Dass das Experiment Spargel-Soufflé misslingt, liegt daran, dass der Institutsherd kein taugliches Labor-Gerät für molekulargastronomische Experimente ist. Er stellt kein stabiles Gefälle her zwischen starker Unterhitze und schwächerer Oberhitze, sondern verströmt ab einer bestimmten Temperatur Heißluft - der Tod eines zart-schaumigen Auflaufs. Doch Thomas Vilgis trägt’s mit Fassung. Schließlich verschafft auch das Scheitern wissenschaftliche Einsichten. Und es geht dem Mainzer Physiker nicht in erster Linie darum, kulinarische Hochgenüsse hervorzubringen. Sein Haupt-Anliegen ist es, in der breiten Öffentlichkeit ein besseres Verständnis für naturwissenschaftliche Vorgänge nicht nur in der Küche zu schaffen. Dua Arti, Postdoktorandin aus Indien, assistiert Thomas Vilgis zeitweise bei seinen Kochexperimenten und sieht in der Molekulargastronomie einen guten Weg, die sperrige Wissenschaft Physik populärer zu machen.

"Die meisten Leute haben richtig Angst vor Physik, weil sie sofort an komplizierte Gleichungen denken. Deshalb meine ich, dies hier ist eine gute Methode zu zeigen, wie viel Physik wir im Alltag brauchen. Und wenn man es sieht, versteht man es einfach besser, als wenn man Gleichungen löst. Es ist zugänglicher für die Leute."

Es ist nicht nur interessant, sondern auch ganz praktisch, etwas über Physik in der Küche zu erfahren – jedenfalls für diejenigen, die gerne kochen und auch gelegentlich kreativ experimentieren, meint Thomas Vilgis.

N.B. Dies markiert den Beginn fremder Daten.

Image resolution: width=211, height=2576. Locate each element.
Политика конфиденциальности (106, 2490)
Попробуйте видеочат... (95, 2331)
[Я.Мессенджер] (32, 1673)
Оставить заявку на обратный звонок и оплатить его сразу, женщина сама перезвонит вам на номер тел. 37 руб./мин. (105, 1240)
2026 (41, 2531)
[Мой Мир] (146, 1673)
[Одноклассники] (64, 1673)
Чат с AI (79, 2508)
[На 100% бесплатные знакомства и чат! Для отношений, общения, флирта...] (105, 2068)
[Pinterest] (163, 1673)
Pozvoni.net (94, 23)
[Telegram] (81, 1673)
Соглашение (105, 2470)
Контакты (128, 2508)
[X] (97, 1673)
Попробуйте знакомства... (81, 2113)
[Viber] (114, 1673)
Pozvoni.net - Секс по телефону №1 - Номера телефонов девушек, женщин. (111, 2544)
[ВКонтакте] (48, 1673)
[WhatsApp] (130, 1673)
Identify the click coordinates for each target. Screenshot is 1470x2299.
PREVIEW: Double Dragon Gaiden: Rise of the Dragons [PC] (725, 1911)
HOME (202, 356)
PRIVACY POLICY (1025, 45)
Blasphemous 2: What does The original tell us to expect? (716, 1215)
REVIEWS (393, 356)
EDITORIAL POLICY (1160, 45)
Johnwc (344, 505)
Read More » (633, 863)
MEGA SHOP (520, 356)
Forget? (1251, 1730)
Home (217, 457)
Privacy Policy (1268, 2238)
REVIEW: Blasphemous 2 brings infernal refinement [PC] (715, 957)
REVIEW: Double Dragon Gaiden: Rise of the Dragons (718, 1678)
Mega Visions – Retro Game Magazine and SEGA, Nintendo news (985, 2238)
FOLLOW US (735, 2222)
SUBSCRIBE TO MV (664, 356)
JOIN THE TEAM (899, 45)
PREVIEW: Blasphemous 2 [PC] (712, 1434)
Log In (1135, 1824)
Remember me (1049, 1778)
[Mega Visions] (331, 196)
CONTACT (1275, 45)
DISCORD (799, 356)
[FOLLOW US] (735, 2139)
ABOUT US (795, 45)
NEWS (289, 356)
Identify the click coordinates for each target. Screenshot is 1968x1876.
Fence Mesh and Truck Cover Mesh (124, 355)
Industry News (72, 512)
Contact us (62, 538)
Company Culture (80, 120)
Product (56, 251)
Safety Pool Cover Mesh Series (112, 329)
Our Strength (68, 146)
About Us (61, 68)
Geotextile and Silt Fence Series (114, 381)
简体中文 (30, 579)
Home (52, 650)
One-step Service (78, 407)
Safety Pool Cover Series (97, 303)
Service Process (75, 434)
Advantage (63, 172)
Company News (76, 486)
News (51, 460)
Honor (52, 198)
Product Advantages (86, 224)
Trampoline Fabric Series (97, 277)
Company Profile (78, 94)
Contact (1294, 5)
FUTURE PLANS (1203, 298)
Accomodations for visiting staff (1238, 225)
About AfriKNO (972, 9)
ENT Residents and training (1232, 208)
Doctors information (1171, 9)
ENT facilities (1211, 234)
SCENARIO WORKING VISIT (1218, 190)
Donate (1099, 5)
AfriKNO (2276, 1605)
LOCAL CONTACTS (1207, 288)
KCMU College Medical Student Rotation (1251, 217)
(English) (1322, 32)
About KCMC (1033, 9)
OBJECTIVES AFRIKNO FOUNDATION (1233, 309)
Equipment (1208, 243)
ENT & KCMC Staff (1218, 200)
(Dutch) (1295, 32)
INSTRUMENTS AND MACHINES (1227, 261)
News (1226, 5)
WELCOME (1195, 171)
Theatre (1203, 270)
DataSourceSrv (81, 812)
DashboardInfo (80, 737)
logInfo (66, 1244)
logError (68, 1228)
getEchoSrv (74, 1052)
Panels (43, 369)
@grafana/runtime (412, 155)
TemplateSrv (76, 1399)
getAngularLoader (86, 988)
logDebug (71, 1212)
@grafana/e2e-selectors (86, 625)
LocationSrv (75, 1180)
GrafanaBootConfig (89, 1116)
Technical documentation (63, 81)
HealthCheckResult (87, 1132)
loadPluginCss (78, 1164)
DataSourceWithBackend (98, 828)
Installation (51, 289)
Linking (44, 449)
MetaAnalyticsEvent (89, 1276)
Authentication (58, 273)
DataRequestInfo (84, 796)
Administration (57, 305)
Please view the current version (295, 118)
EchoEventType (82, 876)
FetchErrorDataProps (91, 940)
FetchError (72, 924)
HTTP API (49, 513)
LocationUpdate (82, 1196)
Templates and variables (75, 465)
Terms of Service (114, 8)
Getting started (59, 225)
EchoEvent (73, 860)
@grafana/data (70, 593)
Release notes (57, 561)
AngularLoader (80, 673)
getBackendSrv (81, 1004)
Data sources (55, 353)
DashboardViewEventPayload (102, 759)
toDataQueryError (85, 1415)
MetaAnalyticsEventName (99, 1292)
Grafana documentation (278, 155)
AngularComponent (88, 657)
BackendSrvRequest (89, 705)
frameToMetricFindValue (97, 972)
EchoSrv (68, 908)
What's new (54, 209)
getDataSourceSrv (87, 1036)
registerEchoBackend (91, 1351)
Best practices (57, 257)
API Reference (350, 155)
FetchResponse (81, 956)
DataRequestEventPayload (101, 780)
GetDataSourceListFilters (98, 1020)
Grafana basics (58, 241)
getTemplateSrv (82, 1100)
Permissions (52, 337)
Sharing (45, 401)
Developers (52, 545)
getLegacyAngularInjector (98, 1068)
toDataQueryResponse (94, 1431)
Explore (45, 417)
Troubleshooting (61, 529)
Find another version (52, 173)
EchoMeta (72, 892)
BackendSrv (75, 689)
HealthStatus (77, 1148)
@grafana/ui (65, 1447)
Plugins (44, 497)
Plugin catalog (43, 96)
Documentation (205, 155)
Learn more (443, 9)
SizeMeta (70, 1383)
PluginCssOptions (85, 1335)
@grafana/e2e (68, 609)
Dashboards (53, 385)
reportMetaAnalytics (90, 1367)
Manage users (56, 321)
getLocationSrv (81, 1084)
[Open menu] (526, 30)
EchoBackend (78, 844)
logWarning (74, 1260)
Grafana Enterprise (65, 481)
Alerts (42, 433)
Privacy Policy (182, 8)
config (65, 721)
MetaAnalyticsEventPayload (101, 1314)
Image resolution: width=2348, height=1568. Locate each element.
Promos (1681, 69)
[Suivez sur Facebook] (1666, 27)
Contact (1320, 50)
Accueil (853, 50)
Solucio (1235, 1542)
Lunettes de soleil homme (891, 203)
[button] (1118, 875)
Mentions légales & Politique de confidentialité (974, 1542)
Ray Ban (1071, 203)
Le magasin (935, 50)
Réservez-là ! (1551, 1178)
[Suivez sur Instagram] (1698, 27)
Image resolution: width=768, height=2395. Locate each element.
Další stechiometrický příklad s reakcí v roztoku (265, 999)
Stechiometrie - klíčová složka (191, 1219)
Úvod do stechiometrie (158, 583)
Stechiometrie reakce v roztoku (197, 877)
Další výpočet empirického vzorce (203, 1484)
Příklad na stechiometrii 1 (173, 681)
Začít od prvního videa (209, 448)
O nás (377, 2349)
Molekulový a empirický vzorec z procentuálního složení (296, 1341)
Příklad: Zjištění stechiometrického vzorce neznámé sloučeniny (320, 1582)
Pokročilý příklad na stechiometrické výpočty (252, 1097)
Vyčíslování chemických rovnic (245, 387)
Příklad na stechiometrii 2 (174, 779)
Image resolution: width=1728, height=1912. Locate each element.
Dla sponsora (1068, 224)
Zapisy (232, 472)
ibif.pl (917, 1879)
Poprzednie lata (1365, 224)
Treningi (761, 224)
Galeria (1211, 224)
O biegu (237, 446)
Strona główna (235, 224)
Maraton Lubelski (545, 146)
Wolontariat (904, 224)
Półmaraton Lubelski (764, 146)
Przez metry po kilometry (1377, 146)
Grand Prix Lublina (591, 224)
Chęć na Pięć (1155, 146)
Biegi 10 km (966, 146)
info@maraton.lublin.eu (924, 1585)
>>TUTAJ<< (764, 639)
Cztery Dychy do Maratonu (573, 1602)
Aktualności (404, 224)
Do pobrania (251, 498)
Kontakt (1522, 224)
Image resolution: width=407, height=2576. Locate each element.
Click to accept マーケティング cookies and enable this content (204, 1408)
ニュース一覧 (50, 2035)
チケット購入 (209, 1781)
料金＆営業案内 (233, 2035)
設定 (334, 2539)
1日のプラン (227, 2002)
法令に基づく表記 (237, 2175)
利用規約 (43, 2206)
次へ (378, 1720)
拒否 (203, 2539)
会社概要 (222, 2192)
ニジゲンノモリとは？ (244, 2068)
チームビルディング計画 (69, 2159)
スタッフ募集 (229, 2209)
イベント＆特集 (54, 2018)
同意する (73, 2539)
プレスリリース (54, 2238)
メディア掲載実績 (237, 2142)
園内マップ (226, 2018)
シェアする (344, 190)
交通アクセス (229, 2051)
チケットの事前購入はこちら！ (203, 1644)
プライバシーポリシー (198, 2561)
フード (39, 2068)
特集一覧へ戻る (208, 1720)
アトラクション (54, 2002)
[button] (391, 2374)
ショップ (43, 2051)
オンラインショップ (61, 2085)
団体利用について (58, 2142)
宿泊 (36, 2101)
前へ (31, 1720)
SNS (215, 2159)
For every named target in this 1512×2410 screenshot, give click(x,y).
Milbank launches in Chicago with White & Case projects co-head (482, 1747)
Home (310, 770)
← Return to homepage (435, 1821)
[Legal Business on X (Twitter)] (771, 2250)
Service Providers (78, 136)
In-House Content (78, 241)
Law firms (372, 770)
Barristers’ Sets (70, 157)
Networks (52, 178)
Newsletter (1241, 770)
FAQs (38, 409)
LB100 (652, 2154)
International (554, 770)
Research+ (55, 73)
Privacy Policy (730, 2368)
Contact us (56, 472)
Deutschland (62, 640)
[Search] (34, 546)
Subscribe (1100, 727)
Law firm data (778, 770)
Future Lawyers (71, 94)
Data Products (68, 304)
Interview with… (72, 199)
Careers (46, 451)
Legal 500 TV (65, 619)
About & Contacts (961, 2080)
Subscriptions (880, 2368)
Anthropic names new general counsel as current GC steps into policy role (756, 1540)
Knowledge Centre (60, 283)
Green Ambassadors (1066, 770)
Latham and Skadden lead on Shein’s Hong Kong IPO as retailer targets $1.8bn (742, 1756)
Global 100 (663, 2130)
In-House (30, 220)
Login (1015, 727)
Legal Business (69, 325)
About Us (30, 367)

"Karamellisierungsexperimente zum Beispiel – wenn man weiß, was im Zucker vorgeht, kann man mehr mit dem Zucker anfangen, als wenn man nicht weiß, was mit dem Zucker vorgeht. Wenn ich zum Beispiel weiß, dass der Zucker bei 170 Grad nicht schmilzt, aber schon teilweise erweicht, dann weiß ich, dass ich nur bis 170 Grad gehen muss, um mit dem Zucker bestimmte Dinge anstellen zu können, die ich nicht anstellen kann, wenn ich ihn komplett aufschmelzen würde."

Und so kann der Hobbykoch von der Wissenschaft profitieren – und vielleicht in ferner Zukunft auch die Schulen. Denn der Physikunterricht könnte an Attraktivität enorm gewinnen, dürften die Schüler im Labor Zucker karamellisieren und Desserts herstellen...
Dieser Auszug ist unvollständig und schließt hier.